D'après l'ordonnance du Christ, Pierre devait perpétuellement avoir un successeur dans sa charge de pasteur suprême, et ce successeur est l'évêque de Rome. (De foi.PTD?II.193).
Voici ce que déclare le Décret concilaire "Christus Dominus" sur l'office pastorale des évêques (28 octobre 1965, n°2): "Dans cette Eglise du Christ le souverain Pontife, en tant que successeur de Pierre, à qui le Christ l'a confiée, pour qu'il paisse eux, ses brebis et ses agneaux, est par institution divine revêtu d'une puissance suprême, pleine, immédiate, universelle, pour le bien des âmes. Il est donc pour cela constitué Pasteur de tous les fidèles pour promouvoir le bien commun de l'Eglise et détient l'autorité suprême ordinaire sur toutes les Eglises."

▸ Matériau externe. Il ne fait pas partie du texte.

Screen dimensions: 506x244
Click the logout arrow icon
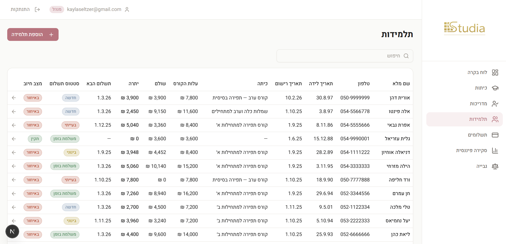37,10
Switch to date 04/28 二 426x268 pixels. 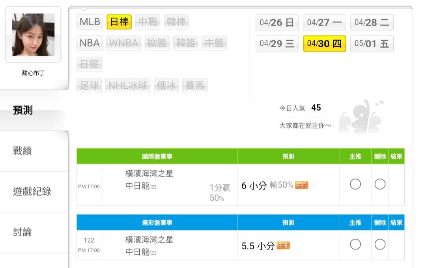pos(372,22)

Conclusion sur la papauté:
En fait, l'Eglise, pendant longtemps, ne fut pas centralisée. Encore au VI°s, l'évêque de Rome, Grégoire le Grand, était indigné d'apprendre que l'évêque Jean de Constantinople prétendait se nommer évêque universel, en étendant sa juridiction au-delà des limites de son territoire ecclésiastique. Il lui reproche son geste: " Par quelle audace et par quel orgueil vous efforcez-vous de vous emparer de ce titre nouveau qui peut scandaliser tous les frères?... S'emparer de ce titre impie, c'est imiter Satan".      
Parce Que Rome était ville impériale, son évêque prit peu à peu de l'importance A la chute de l'empire, l'Eglise a hérité des privilèges et des droits des empereurs. L'Eglise Catholique est vraiment romaine, dans ce sens qu'elle a conservé l'essentiel de la civilisation de Rome dans ses lois et ses institutions, pour le meilleur et le pire. C'est dans cet héritage plus que dans l'Ecriture Sainte qu'il faut chercher l'origine de la prépondérance actuelle de l'évêque de Rome sur la chrétienté.